= Bradwood Landing =

Bradwood Landing was a proposed terminal for receiving liquefied natural gas (LNG) and converting the liquid back into a gas for transport via pipeline in the U.S. state of Oregon. The site of the development, which declared Chapter 7 bankruptcy in 2010 May, was on the Columbia River, east of Astoria.

==Bradwood Landing history==
The site where NorthernStar Natural Gas wanted to build the Bradwood Landing LNG terminal is 22 mi upriver from Astoria. The site is zoned "marine industrial" and was once the location of Bradwood, a company town of the Bradley-Woodward Lumber Company. The mill closed in 1962 and burned in 1965. The surrounding area is now a mostly undeveloped mix of forest and wetland. NorthernStar began the process by filing a notice of intent with Oregon state regulators in April 2005. The project was approved by the Federal Energy Regulatory Commission in September 2008. State permits were not obtained. On May 4, 2010, NorthernStar Natural Gas filed for bankruptcy, pulling funding for this project.

==Bradwood specifics==
The development would cover 55 acre of a 420 acre lot. The facility would consist of two storage tanks, with a peak send-out capacity of 1.3 billion cubic feet of natural gas a day.

==Benefits ==
When the Bradwood Landing project was initiated, it appeared that domestic sources of natural gas were dwindling. Since then, new technology for extracting shale gas in the United States has reversed those predictions as ample new sources of natural gas are being tapped within the United States. However, by having access to both domestic and foreign sources of gas, West Coast natural gas suppliers would have more freedom to play the market and could potentially keep gas prices lower.
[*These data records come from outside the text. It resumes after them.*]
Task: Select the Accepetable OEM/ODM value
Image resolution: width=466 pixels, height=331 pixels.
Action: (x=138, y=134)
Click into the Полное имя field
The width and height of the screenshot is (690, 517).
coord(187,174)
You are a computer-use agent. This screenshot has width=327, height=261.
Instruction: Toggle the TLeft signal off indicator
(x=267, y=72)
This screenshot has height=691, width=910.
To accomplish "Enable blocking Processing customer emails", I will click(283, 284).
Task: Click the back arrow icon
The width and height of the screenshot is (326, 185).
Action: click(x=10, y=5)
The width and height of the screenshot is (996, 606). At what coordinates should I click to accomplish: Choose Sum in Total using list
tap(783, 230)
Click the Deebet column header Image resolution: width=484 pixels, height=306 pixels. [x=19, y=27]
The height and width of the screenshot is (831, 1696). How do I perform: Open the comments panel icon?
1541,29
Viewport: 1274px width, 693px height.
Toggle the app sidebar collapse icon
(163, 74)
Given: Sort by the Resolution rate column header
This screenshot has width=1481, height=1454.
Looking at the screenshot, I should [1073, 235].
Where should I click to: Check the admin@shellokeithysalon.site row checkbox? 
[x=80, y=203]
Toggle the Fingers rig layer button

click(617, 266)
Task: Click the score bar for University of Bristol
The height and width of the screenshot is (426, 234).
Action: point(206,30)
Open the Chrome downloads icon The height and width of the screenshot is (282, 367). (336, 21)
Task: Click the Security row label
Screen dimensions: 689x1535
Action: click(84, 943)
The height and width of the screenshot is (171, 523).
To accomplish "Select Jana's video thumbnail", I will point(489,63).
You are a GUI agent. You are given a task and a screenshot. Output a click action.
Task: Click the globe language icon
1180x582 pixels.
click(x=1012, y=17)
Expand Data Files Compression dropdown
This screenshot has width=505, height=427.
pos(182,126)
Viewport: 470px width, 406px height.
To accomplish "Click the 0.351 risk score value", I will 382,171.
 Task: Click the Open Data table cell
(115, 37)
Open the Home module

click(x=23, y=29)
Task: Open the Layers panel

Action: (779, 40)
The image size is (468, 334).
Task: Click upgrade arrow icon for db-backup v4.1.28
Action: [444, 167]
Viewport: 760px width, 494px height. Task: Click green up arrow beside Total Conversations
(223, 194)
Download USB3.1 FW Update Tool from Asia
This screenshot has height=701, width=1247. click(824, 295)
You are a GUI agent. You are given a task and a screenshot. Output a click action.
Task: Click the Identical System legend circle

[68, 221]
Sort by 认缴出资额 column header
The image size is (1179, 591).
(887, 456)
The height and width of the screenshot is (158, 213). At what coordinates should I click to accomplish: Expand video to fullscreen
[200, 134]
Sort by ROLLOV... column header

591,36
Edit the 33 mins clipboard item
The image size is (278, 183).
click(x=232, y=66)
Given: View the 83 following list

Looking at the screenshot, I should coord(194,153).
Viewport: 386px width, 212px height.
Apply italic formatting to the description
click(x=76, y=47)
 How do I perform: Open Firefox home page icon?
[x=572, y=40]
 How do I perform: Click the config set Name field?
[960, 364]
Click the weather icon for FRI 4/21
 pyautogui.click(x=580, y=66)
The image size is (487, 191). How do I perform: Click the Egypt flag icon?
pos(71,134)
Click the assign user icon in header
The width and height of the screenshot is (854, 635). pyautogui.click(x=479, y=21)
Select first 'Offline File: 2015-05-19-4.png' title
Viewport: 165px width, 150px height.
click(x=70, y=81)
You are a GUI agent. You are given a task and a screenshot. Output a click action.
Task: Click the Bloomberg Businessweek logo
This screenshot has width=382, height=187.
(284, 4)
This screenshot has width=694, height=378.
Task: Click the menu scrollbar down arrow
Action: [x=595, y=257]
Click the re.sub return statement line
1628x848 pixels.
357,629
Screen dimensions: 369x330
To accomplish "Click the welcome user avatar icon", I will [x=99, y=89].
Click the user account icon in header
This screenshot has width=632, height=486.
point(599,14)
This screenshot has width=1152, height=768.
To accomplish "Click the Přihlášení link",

Construction of Bradwood Landing would have generated 450 construction jobs over a three-year period, plus 65 permanent jobs once the project was complete. The project could bring additional economic benefits to the area by stimulating the local economy and increasing revenue from taxes and port fees.

==Drawbacks==
Environmental groups, led by Columbia Riverkeeper, have been at the forefront of opposition to Bradwood Landing, but there are drawbacks to the project in a number of arenas.

===Environmental issues===
The construction of Bradwood Landing would require disruption of important salmon habitat, and is in an area where the Chinook salmon and Coho salmon populations have been designated as threatened by the United States Fish and Wildlife Service. The project calls for dredging of 700,000 cubic yards of material from the Columbia River Engines expelling hot water are another issue as cold water is crucial to the salmon. Natural gas is a cleaner fuel than coal, but much of that benefit is lost when the gas in imported. LNG has as much as 30 percent higher greenhouse gas impact than domestic natural gas The State of Oregon's analysis found imported LNG to be equivalent to coal for greenhouse gas emissions. The construction of an affiliated 220 mi natural gas pipeline raises additional environmental concerns.

===Safety===
LNG tankers and regasification plants in general have good safety records. In the unlikely event of an accident or terrorist attack, however, the results could be catastrophic.

Spilled LNG disperses into the air; however, due to its temperature (−260 °F), it hugs the Earth's surface until it warms by 100 °F. Until sufficiently warming to rise into the atmosphere, LNG vapor that can drift with the wind and is capable of igniting if it comes into contact with an ignition source and if the concentration of natural gas in the vapor is between five and 15 percent. (Note: Natural gas vapors have a gas-to-air flammability range of 5-15%, a 10% range, the most flammability of all common hydrocarbon fuels. Gasoline's flammability range is 1.4-7.6%, a 6.2% range. Propane's flammability range is 2.2-9.5%, a 7.3% range.) A report prepared by Sandia National Laboratories analyzing the risks of a large LNG spill over water describes a hazard zone of over a mile for an accidental spill, and of 2.2 mi for an intentionally caused breach, as in a terrorist attack.

===Policy===
The State of Oregon has objected to the process by which the Federal Energy Regulatory Commission approved Bradwood Landing. The state's Department of Energy determined that Oregon was not in need of additional imported natural gas This raises the question of how LNG fits into Oregon's energy future, with some opponents concerned that the gas would end up being sent to California or that ultimately the terminal could be used to export gas from the United States.

==The Palomar Pipeline==
A joint venture of TransCanada and NW Natural, the Palomar Gas Transmission pipeline would be 220 mi long. A map of the proposed route of the pipeline shows its northern terminus at the Bradwood Landing interconnect. The route travels south through Clatsop, Washington and Yamhill counties, then veers east near McMinnville to pass through Marion, Clackamas and Wasco counties to join an existing pipeline near Shaniko, Oregon.
The route includes a large amount of rural private property as well as land in the Mount Hood National Forest. In July 2010, Palomar's sponsors slowed down the application process to review their options in light of Bradwood's bankruptcy.